- Data provided
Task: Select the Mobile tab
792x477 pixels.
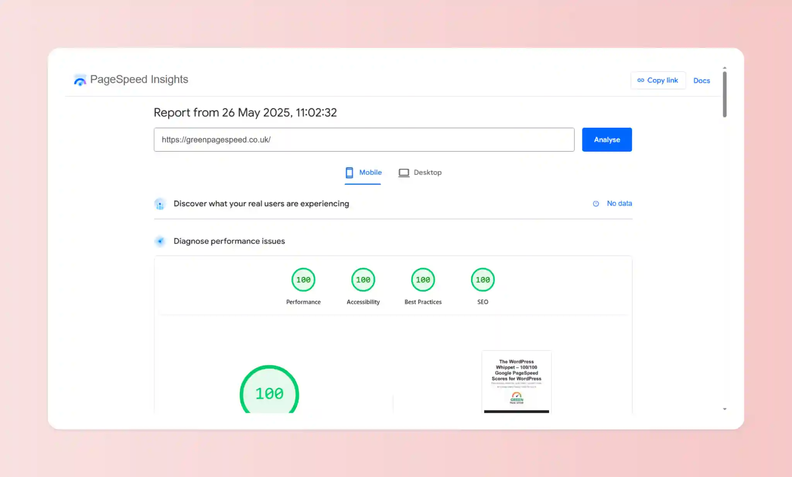Action: [x=370, y=173]
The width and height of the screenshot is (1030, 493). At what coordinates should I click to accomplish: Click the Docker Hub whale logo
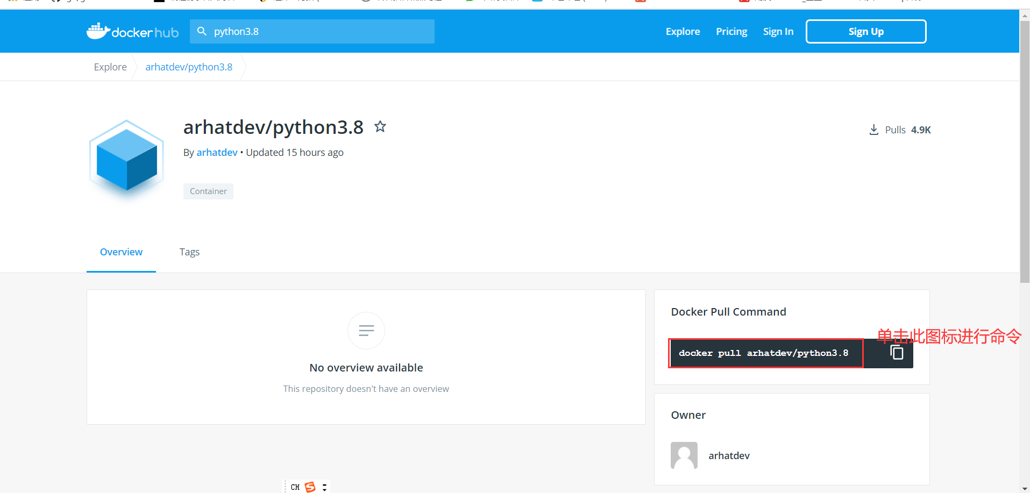(97, 31)
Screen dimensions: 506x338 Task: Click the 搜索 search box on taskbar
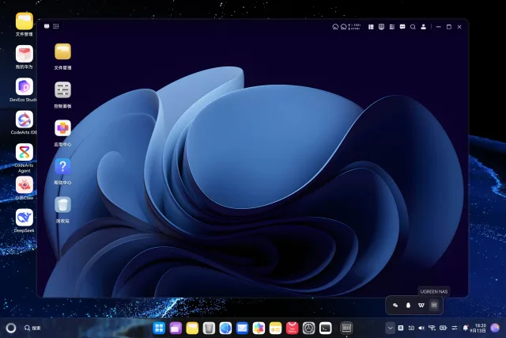32,328
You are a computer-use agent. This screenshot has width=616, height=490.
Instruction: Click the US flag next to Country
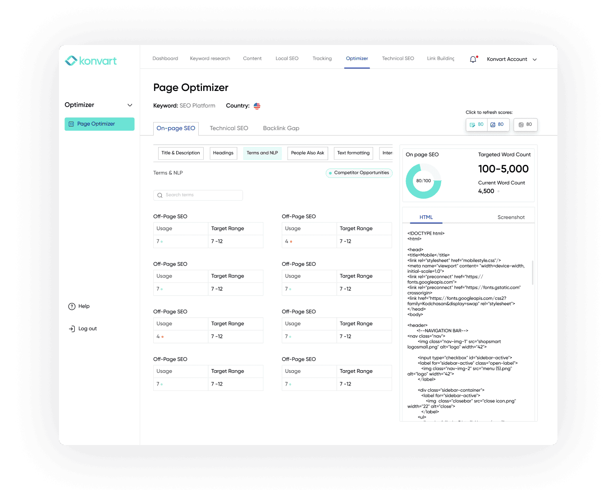pos(257,106)
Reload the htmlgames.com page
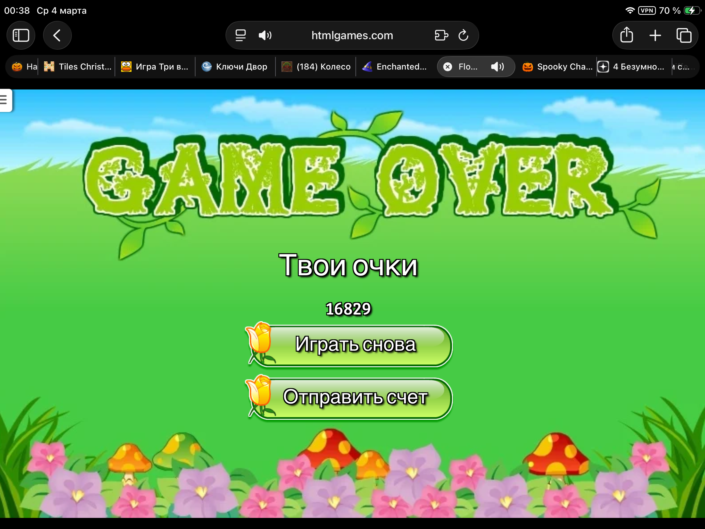This screenshot has width=705, height=529. tap(463, 35)
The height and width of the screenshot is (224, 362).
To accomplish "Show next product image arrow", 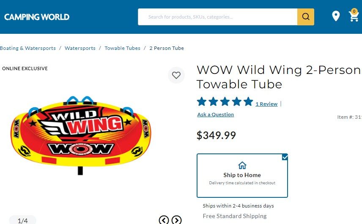I will [x=176, y=220].
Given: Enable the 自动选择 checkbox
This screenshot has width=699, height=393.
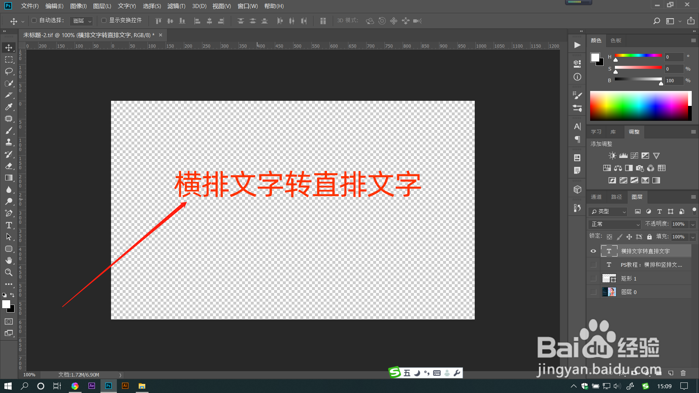Looking at the screenshot, I should click(34, 20).
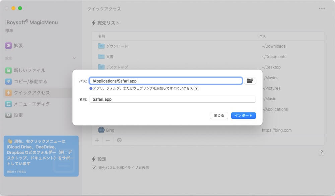Click the help button at bottom right
This screenshot has height=196, width=335.
(x=321, y=153)
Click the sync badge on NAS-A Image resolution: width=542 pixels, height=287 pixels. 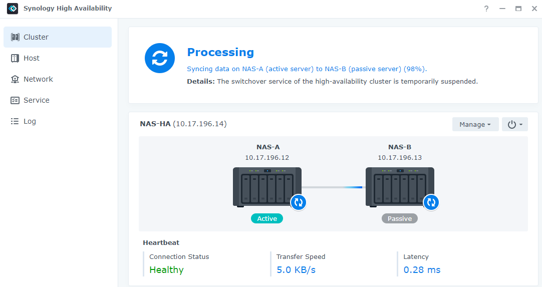pyautogui.click(x=299, y=202)
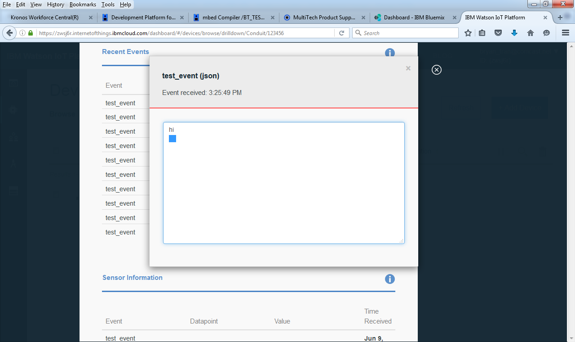575x342 pixels.
Task: Click inside the event payload text area
Action: tap(283, 189)
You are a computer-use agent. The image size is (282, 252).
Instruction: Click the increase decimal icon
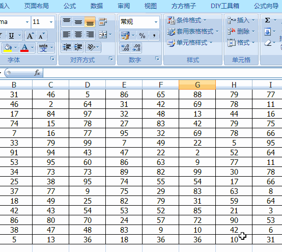tap(125, 48)
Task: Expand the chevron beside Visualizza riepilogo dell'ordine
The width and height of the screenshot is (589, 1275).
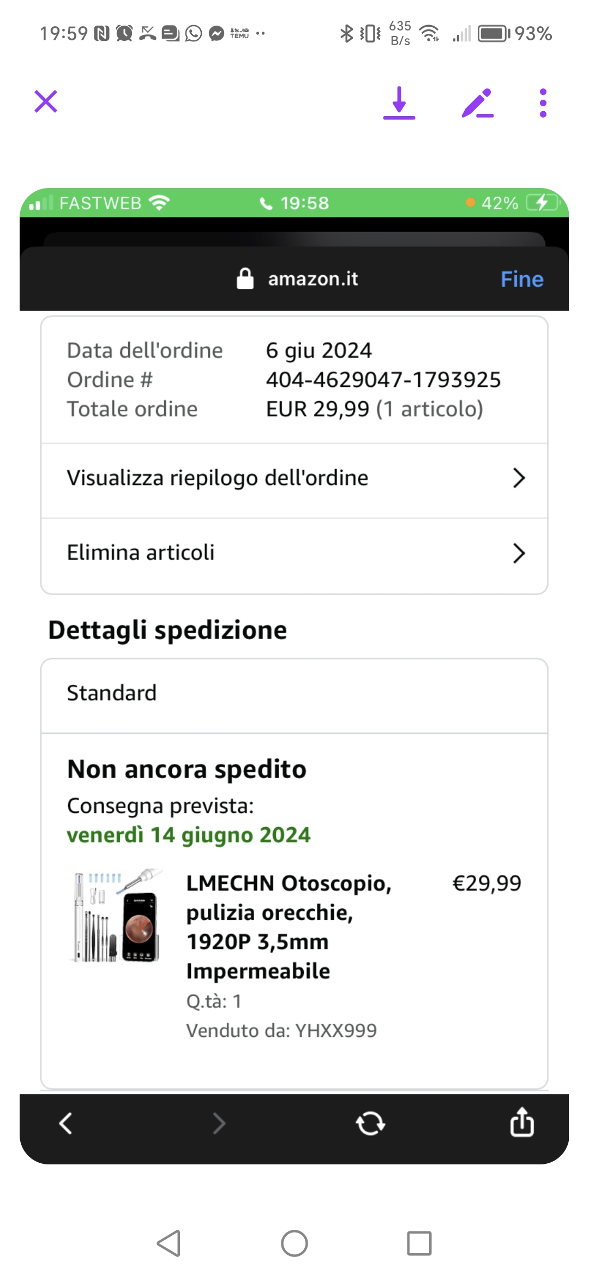Action: 519,478
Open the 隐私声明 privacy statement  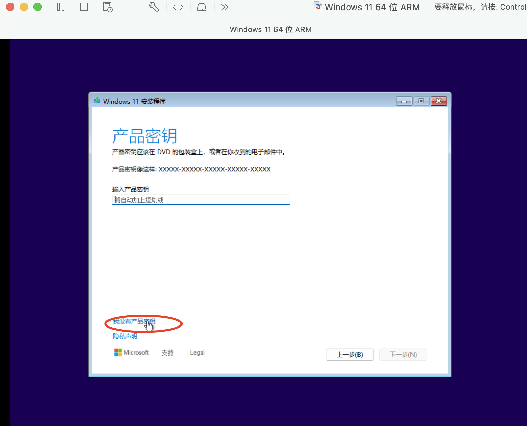coord(124,336)
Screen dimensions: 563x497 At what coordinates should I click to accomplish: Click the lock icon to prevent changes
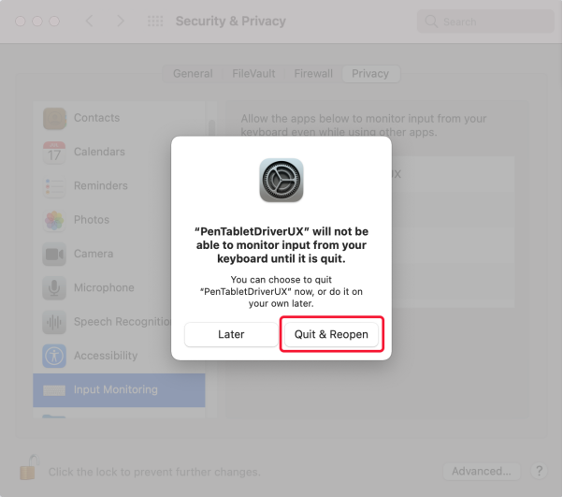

- Task description
Begin at the first line of the records and stop after the line that has "pos(257,106)". Write those lines again with "screenshot" replaced by "image" throughout, change nothing else, and leave out the pictures.

- Response
Task: Select the Mobile tab
792x477 pixels.
Action: [x=370, y=173]
The width and height of the image is (1030, 493). At what coordinates should I click to accomplish: Click the Docker Hub whale logo
(97, 31)
Screen dimensions: 506x338 Task: Click the 搜索 search box on taskbar
32,328
You are a computer-use agent. This image has width=616, height=490.
Instruction: Click the US flag next to Country
pos(257,106)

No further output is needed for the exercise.